Could offshored jobs be coming home?

Shipping jobs overseas may look like an attractive, streamlining solution but does Australia’s future really lie in offshoring?

The trend among insurance companies to offshore jobs has incensed the broking community and has left some questioning their relationships with those efficiency-driven businesses, but this fad could be much more short-lived than feared.

The latest situation to rile the industry is QBE’s plan to create 700 roles in the Philippines. The insurance giant admitted it would affect jobs in Australia, North America and Europe but local job losses were just 39 in mid-June. That has left many wondering if the future really does lie in offshoring.
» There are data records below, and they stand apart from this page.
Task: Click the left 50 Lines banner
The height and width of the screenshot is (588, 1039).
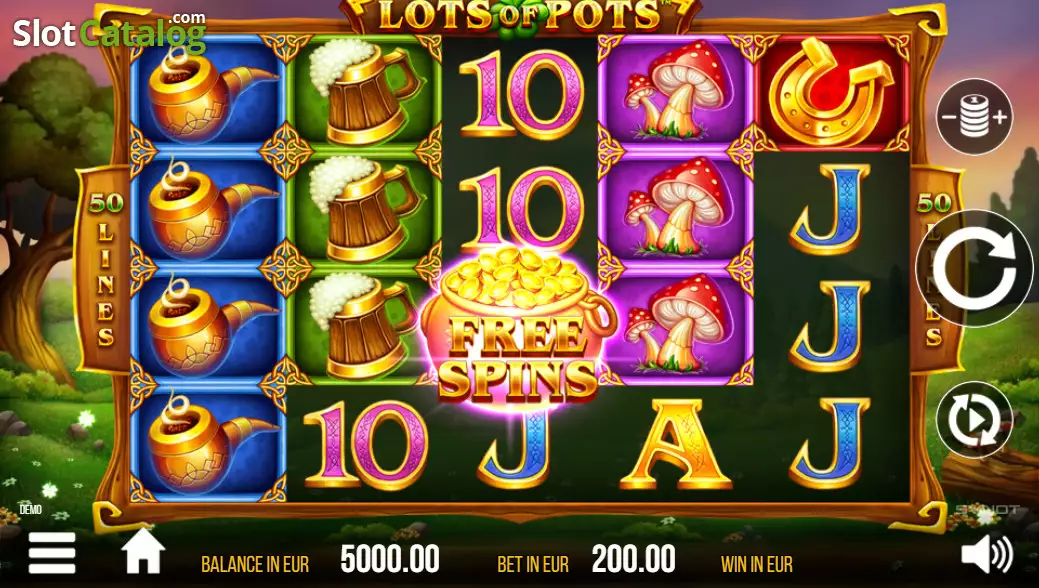Action: [x=105, y=269]
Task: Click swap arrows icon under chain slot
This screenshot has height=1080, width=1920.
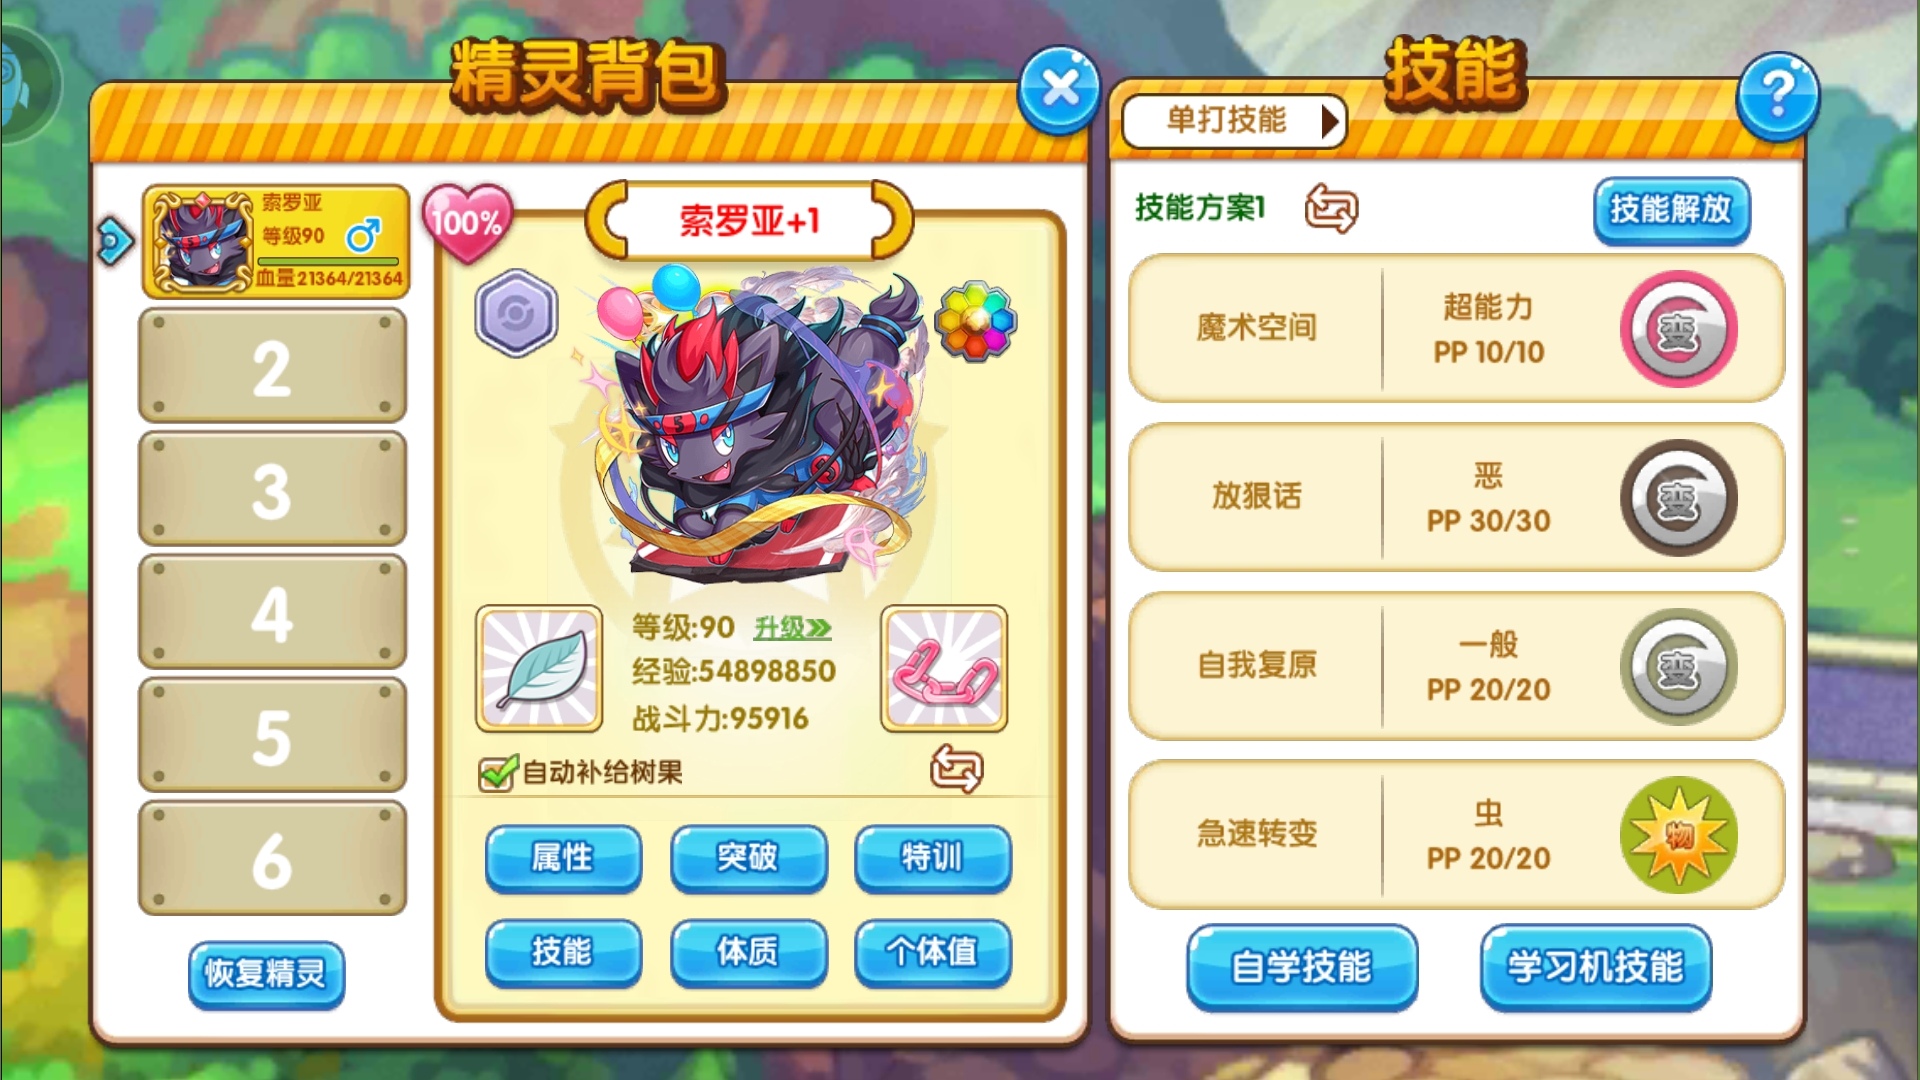Action: 956,769
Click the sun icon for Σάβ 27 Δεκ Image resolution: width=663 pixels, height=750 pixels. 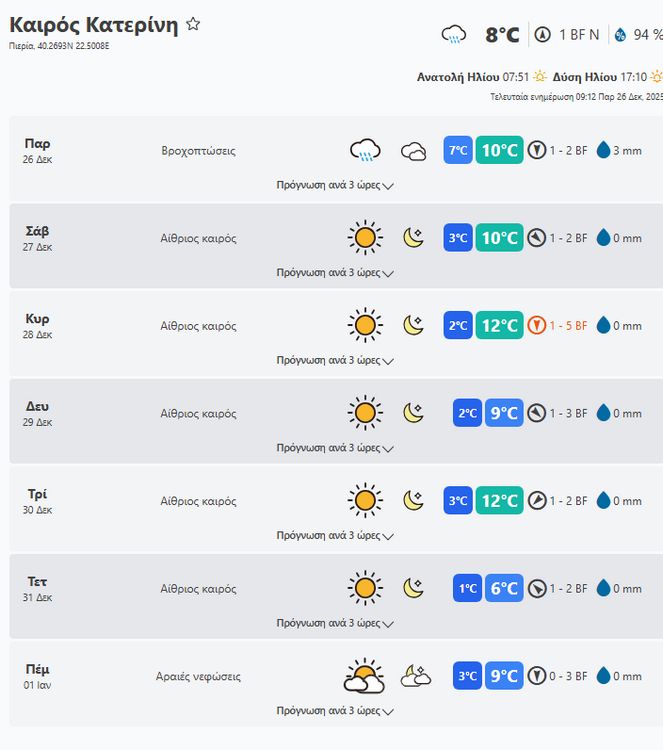coord(365,238)

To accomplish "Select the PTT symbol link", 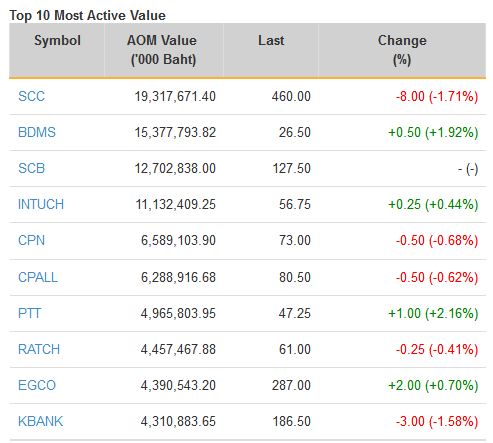I will pos(29,313).
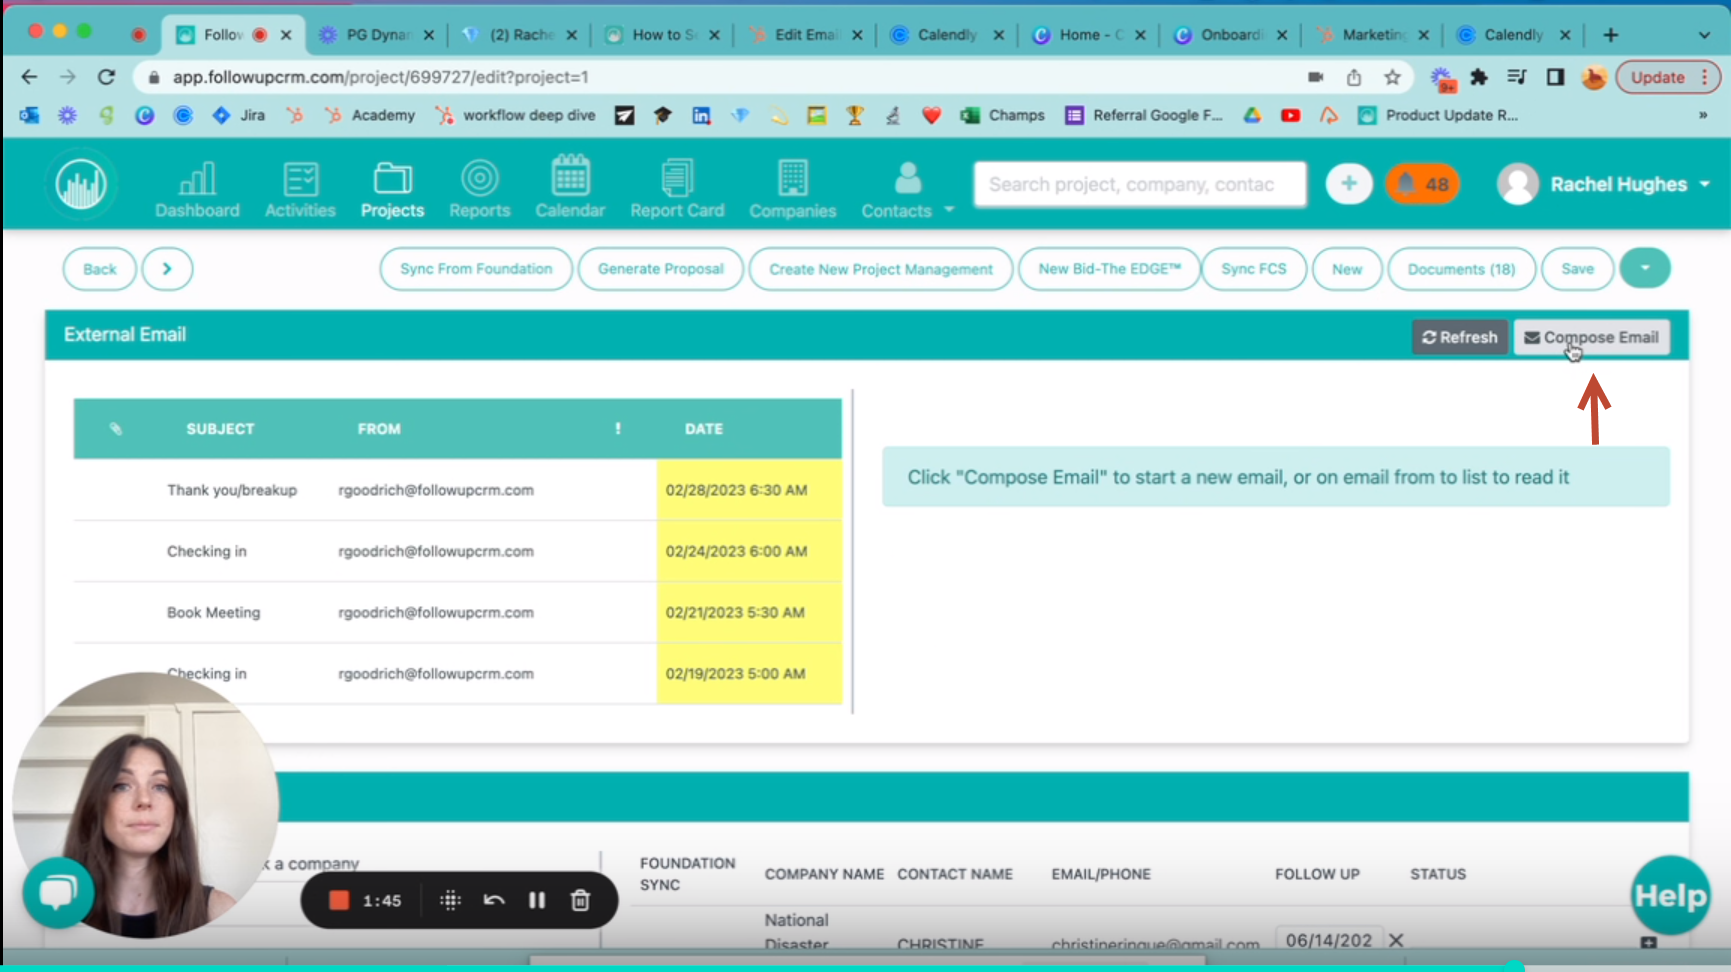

Recruitment Consultant Ivan Micallef is analysing the USA to understand the future of Australia’s labour market.  Wages in Asia are rising annually by as much as 20%, prompting US businesses to onshore. In January, Walmart pledged to buy $50bn of American products over the next 10 years and Apple plans to manufacture more notebooks in the States.

Micallef suggest that in the next five to 10 years, Australian businesses will do the same.

“It won’t be cheaper to offshore in 20 years’ time. India and China are developing at an alarming rate and with that, so do salaries. Why send your resources overseas if it costs the same in Australia?”

According to an offshoring report by the National Institute of Economic and Industry Research, the proportion of “jobs at risk” in finance and insurance sector is almost twice the rate for the services industry as a whole. More than 3,000 jobs a year over the next two to three decades are said to be at risk.

Rob Dawson, CEO of global recruitment company Staff.com, is convinced the offshoring trend will show no sign of abating.

“We could see insurers offshore their entire companies,” he adds. “A lot of communication is done over the internet whether it’s between Sydney and Melbourne or Sydney and Singapore.”

The obvious lure of offshoring is lower labour costs but there are implications, too. “It takes longer to get offshoring off the ground. In most cases there is an intermediary who acts as the go-between the business and offshored staff,” Micallef said. “That person has to translate the company’s requirements to the people and make sure those requirements are met. It could take twice as long to get an offshored project off the ground and be quite costly. You could argue that offshoring takes more work than onshoring.”

Micallef points out companies also risk losing clients, unhappy that their longstanding contacts have been replaced. “It undervalues the employee and the client.”

Some claim offshoring also affects local recruits. Neil Sheppard, manager at ProRisk Underwriting started his insurance career at the bottom and worked his way up. Sheppard fears that if back office jobs are offshored, new employees will miss out on vital training.

“With offshoring, that basic grounding goes. Employees come in without knowing the basics.  The entry levels are more senior now. When IT systems go down, they struggle to understand what is happening. If they started at the bottom, they would know. “

ProRisk hires graduates for entry level jobs and trains them to become underwriters. He criticised the industry for failing to provide more graduate programmes.

“I appreciate how the back office work is done because that’s where I started. If something goes wrong, I can sort it out. Can those who came in at a higher level without the basic training do the same? They are left exposed.”